====== Input material ======

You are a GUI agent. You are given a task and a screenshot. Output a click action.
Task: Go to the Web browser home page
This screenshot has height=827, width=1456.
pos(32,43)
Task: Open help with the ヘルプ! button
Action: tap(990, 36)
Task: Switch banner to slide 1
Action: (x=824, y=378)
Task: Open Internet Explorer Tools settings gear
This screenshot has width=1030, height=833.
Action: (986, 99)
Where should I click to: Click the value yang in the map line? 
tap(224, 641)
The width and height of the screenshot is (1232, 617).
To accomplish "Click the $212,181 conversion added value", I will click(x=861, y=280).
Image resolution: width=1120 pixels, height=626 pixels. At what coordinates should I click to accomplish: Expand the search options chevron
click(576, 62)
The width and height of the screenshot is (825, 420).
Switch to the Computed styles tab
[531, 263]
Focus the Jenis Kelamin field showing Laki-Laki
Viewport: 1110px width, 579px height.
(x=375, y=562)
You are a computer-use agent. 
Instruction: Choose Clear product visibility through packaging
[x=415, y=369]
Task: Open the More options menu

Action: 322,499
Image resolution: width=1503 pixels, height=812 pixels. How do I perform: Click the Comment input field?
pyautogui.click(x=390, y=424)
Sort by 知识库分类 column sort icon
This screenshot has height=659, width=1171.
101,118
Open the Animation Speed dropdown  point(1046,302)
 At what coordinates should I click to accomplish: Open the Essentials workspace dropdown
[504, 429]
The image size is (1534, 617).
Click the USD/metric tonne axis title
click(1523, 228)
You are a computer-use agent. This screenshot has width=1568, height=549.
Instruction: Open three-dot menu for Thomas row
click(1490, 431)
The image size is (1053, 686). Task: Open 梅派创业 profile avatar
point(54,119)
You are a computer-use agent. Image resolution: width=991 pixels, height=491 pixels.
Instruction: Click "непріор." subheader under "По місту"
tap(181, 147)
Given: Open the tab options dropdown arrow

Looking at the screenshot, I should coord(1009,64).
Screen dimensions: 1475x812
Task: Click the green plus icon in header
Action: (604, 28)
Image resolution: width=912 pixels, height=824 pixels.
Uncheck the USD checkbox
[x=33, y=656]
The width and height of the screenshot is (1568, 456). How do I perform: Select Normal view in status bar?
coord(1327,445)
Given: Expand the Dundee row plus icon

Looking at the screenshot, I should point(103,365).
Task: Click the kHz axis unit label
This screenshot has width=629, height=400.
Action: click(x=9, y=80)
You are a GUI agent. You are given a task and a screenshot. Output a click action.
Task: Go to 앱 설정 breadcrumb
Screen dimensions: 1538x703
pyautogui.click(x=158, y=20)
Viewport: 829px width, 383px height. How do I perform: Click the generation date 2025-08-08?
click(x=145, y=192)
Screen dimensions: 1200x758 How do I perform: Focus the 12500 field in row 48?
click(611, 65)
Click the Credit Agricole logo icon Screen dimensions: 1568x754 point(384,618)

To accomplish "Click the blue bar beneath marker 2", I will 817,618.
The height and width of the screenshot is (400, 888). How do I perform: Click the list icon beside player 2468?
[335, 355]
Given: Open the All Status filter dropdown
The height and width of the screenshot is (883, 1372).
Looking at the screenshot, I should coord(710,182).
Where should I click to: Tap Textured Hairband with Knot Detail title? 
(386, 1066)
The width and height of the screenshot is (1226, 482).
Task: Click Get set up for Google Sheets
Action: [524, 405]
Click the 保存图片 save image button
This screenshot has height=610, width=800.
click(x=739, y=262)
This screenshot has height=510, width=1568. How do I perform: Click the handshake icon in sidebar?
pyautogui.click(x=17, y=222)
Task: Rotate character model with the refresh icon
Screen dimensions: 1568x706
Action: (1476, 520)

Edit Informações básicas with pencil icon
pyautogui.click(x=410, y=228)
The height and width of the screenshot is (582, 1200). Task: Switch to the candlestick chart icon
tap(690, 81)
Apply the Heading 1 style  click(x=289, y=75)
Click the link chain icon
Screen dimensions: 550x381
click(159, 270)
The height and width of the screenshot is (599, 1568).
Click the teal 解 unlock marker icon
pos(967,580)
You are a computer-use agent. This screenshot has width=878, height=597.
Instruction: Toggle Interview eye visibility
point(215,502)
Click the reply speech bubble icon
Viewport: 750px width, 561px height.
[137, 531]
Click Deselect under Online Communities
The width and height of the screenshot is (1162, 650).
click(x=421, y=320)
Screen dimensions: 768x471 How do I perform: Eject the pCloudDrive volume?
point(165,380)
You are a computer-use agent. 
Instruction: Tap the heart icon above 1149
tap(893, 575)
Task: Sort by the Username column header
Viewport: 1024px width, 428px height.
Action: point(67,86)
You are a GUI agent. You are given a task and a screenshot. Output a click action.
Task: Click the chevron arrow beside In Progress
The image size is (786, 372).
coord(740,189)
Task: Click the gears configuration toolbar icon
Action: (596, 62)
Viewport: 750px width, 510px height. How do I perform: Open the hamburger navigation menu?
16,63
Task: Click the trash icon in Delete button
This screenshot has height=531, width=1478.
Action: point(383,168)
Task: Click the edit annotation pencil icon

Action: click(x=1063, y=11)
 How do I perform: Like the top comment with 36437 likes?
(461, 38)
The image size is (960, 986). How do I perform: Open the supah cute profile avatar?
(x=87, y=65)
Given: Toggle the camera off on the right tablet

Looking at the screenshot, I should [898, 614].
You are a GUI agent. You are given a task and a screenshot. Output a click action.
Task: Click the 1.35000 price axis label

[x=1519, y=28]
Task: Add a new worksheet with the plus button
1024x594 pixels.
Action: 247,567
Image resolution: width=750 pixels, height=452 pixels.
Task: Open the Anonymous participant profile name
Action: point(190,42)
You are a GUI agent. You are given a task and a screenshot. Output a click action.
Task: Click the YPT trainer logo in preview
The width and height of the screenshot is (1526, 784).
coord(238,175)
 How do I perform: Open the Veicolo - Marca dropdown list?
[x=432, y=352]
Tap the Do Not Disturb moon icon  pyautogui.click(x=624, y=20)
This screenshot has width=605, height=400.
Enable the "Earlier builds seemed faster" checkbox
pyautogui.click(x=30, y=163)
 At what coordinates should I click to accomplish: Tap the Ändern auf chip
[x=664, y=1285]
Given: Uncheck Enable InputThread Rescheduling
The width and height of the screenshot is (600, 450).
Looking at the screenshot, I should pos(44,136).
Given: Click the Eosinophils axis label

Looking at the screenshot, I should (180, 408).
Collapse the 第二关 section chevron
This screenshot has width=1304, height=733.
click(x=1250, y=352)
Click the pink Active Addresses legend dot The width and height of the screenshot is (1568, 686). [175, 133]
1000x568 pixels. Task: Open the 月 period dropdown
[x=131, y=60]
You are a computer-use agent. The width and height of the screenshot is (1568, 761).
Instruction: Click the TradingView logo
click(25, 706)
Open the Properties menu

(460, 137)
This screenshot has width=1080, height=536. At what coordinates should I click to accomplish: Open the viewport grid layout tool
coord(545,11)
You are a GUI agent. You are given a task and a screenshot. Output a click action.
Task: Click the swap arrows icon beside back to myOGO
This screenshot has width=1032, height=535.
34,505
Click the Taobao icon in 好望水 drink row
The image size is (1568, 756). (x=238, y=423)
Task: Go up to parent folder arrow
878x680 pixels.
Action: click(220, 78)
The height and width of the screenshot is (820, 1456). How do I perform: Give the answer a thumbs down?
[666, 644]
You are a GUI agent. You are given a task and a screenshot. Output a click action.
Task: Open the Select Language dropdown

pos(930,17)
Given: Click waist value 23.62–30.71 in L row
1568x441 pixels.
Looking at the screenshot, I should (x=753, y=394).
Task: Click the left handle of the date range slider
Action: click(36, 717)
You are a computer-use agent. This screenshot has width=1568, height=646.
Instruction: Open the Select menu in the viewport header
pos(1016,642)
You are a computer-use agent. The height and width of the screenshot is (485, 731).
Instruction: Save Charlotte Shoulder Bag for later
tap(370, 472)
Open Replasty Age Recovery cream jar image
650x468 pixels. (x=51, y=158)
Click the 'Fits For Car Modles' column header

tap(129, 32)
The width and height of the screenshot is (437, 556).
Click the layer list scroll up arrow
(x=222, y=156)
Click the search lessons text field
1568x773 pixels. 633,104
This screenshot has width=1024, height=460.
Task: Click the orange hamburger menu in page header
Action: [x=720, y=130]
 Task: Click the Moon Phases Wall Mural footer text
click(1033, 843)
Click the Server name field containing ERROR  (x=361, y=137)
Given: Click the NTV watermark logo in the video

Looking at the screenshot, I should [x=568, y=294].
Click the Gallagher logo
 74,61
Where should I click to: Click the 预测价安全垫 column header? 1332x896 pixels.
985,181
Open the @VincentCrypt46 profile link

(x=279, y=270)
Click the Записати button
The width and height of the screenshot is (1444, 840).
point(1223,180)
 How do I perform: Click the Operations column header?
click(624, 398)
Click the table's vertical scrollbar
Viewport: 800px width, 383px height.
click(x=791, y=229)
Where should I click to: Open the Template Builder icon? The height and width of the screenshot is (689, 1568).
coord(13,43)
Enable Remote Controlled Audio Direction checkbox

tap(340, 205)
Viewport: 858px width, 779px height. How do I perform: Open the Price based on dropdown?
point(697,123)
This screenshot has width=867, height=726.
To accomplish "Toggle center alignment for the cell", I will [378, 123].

======

**What is expected**: Set every line down again exactly. Begin with the first line of the entries and finish with the line containing "Task: Open Internet".

**Exercise result**:
You are a GUI agent. You are given a task and a screenshot. Output a click action.
Task: Go to the Web browser home page
This screenshot has height=827, width=1456.
pos(32,43)
Task: Open help with the ヘルプ! button
Action: tap(990, 36)
Task: Switch banner to slide 1
Action: (x=824, y=378)
Task: Open Internet Explorer Tools settings gear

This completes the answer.